In Italien angekommen, erhielten viele einen befristeten humanitären Aufenthaltsstatus. Zahlreiche Flüchtlinge berichten, dass sie von Behörden und Organisationen ein Ticket und Geld bekamen mit der Aufforderung, das Land zu verlassen und ihr Glück in Nordeuropa zu finden. Teilweise irrten sie zwei Jahre lang durch bis zu acht verschiedene europäische Länder, um dort eine Zukunft zu suchen.
Ein Ticket und Geld für die Weiterreise nach Nordeuropa
Einzelne stellten auch in Deutschland ohne Erfolg einen Asylantrag. Auf unterschiedlichen Wegen kamen sie nach Berlin. Auf dem Oranienplatz im Bezirk Friedrichshain-Kreuzberg entstand ein Camp der Flüchtlinge, das sich zu einem politischen Symbol für ganz Europa und darüber hinaus entwickelte. Die Flüchtlinge fordern ein Bleibe- und Arbeitsrecht, die Abschaffung von Flüchtlingslagern und der Residenzpflicht. Über eineinhalb Jahre wurde das Camp von den Bezirksbürgermeistern und letztendlich indirekt vom Berliner Senat geduldet.

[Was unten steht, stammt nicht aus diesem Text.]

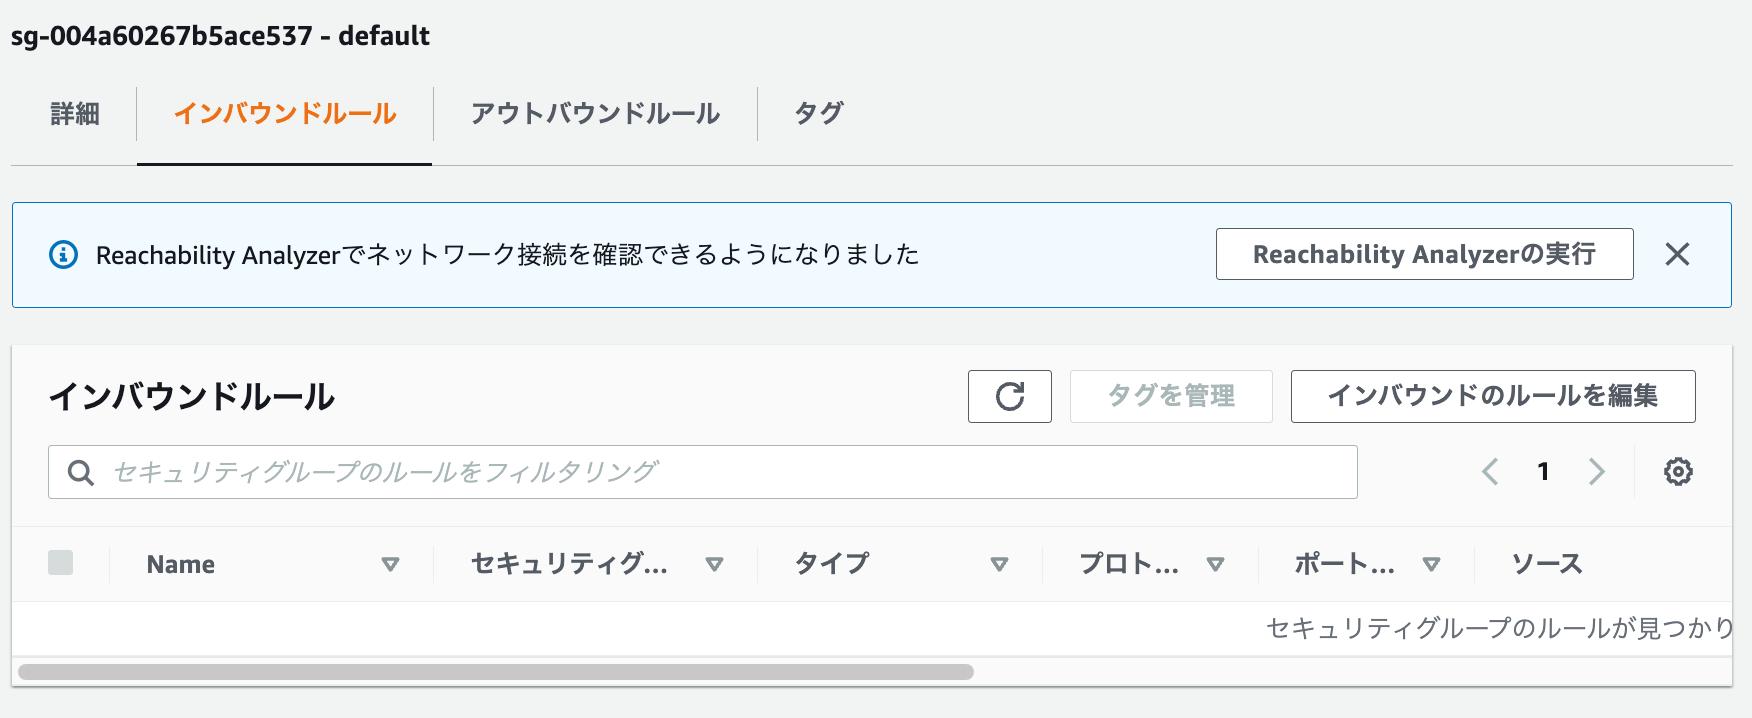Switch to the アウトバウンドルール tab
The image size is (1752, 718).
point(595,114)
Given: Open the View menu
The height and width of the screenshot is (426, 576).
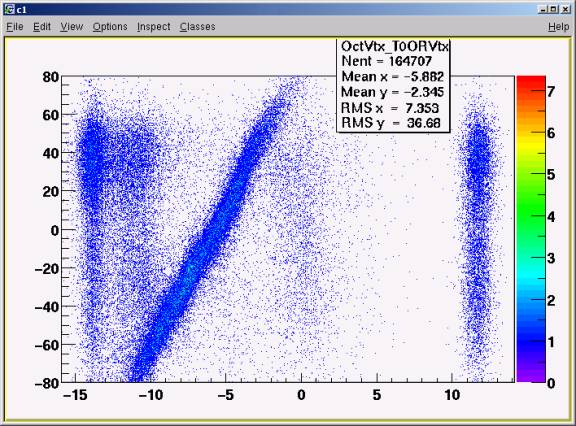Looking at the screenshot, I should pos(72,26).

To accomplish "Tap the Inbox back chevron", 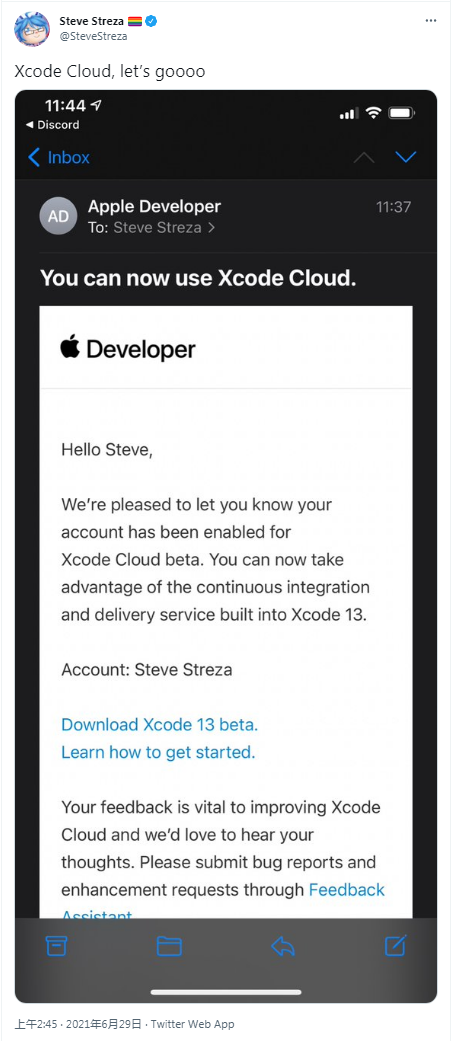I will [35, 157].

Der vergangene und damit zweite Winter des Camps wurde für die Flüchtlinge zu einer großen Belastung. Die Spenden gingen zurück und viele Flüchtlinge litten unter der Kälte und gesundheitlichen Problemen. Dem Senat und teilweise auch dem Bezirk wurde das Camp langsam ein Dorn im Auge. Die humanitäre Situation verschlimmerte sich, besonders auch für die Bewohner(innen) der nahegelegenen leerstehenden Gerhard-Hauptmann-Schule, die ebenfalls von circa 200 Flüchtlingen besetzt wurde. Dort leben Flüchtlinge, Romafamilien und Wohnungslose unter menschenunwürdigen Bedingungen und mit zunehmender Gewalt.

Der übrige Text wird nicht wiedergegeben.